You can not define a generic type type 'a t = {value : 'a} with the condition that the type variable 'a is showable. When you define such a generic type you quantify over all types, but what you want is a bounded quantification: for all type 'a such that 'a is showable…
By the way, we can do something close from what you want using functor (but you’ll have to instantiate the right module in each case).
module type Show = sig
type t
val show : t -> string
end
let show (type a) (module S : Show with type t = a) = S.show
module Show_int = struct
type t = int
let show = string_of_int
end
type 'a value = {value : 'a}
Now, you can define a functor saying : if I can show a value of type a then I can show a value of type a value:
module Show_value (S : Show) = struct
type t = S.t value
let show {value} = Printf.sprintf "{value = %s}" (S.show value)
end
and now:
let c = {value = {value = 1}}
(* you have to instantiate the functor with the right parameter *)
show (module Show_value (Show_value (Show_int))) c;;
- : string = "{value = {value = 1}}"
With modular implicit, the solution would be simpler but there is still a lot of work before having this in the language (as explain in this comment).
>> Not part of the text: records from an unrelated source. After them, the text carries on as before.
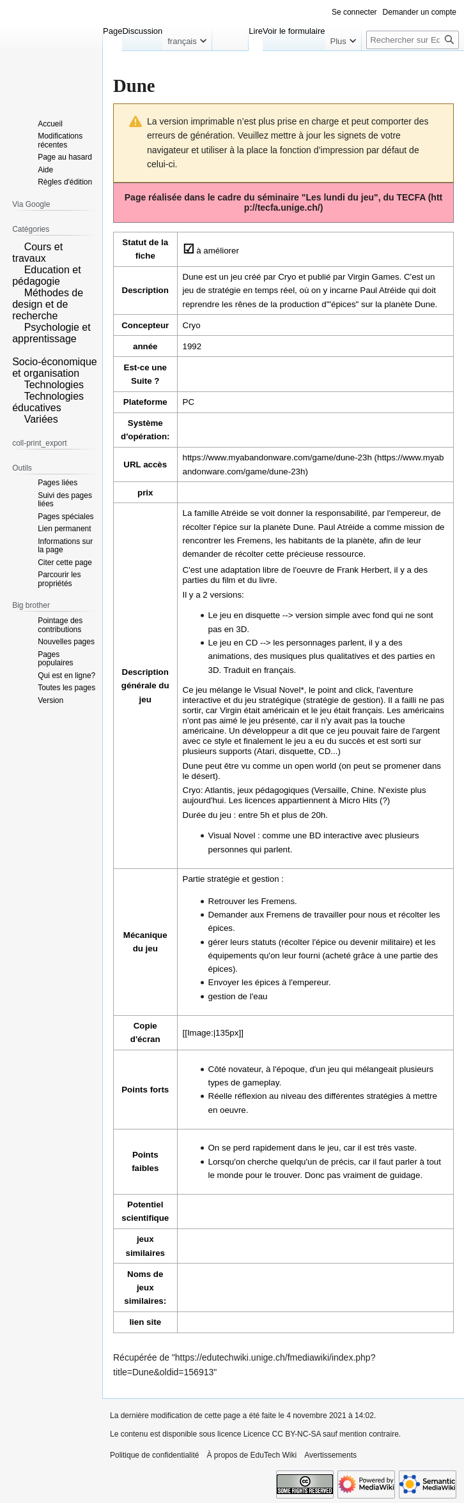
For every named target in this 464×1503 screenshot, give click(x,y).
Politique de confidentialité (154, 1455)
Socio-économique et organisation (54, 367)
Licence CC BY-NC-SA (282, 1434)
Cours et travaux (37, 252)
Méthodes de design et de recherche (47, 304)
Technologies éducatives (48, 402)
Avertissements (330, 1455)
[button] (16, 245)
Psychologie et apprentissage (51, 333)
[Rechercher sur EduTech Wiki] (412, 40)
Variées (41, 419)
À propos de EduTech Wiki (251, 1455)
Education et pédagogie (46, 275)
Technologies (54, 384)
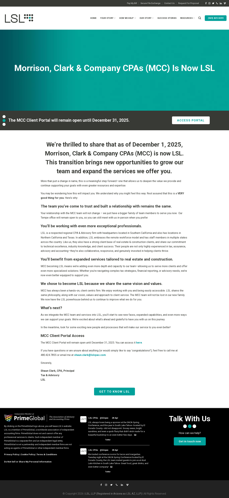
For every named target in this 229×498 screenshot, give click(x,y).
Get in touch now (190, 441)
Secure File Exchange (150, 3)
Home (93, 18)
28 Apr (115, 418)
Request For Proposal (188, 3)
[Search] (199, 18)
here (139, 342)
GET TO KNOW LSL (114, 391)
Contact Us (169, 3)
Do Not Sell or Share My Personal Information (28, 461)
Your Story (108, 18)
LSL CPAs (93, 418)
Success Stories (167, 18)
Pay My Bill (132, 3)
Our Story (147, 18)
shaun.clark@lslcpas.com (90, 355)
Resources (187, 18)
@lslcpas (104, 418)
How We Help (127, 18)
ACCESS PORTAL (191, 120)
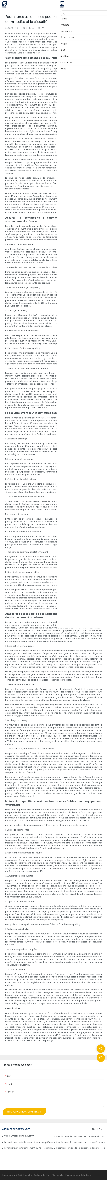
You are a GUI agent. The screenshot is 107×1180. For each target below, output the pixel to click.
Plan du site (58, 1175)
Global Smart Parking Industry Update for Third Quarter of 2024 (19, 1135)
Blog (94, 1129)
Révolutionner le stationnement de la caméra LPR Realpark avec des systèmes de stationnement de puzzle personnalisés (80, 1136)
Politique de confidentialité (78, 1175)
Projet (101, 1129)
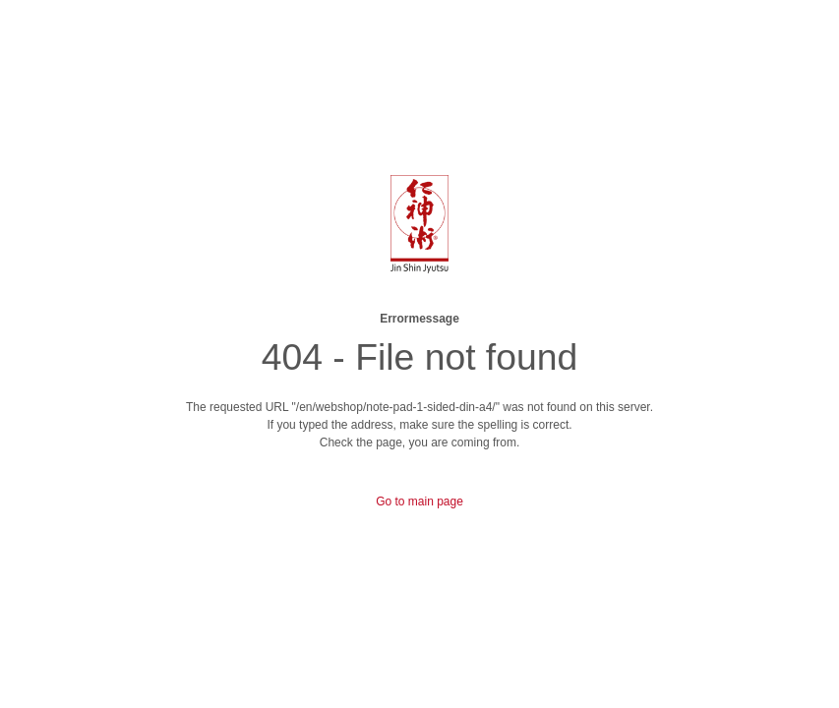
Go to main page (419, 501)
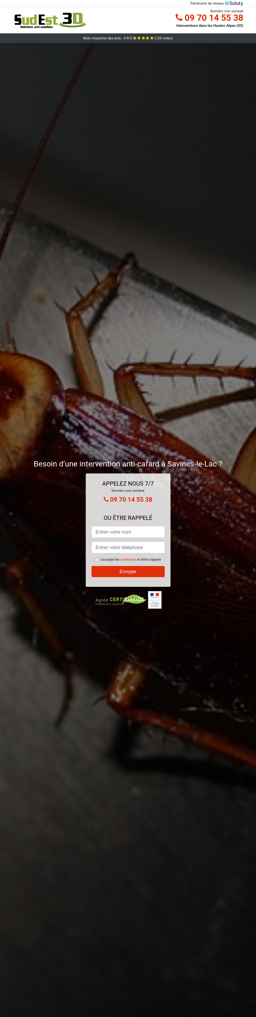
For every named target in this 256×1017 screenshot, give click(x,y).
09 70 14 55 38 (209, 18)
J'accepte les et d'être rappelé (130, 559)
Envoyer (128, 571)
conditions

module type Show = sig type t val show : t -> string end
let show {S : Show} = S.show;;
val show : {S : Show} -> S.t -> string = <fun>
implicit module Show_int = struct type t = int let show = string_of_int end
implicit module Show_value {S : Show} = struct
type t = S.t value
let show {value} = Printf.sprintf "{value = %s}" (S.show value)
end
let c = {value = {value = 1}}
(* here with implicit, the module is inferred by the compiler *)
show c;;
- : string = "{value = {value = 1}}"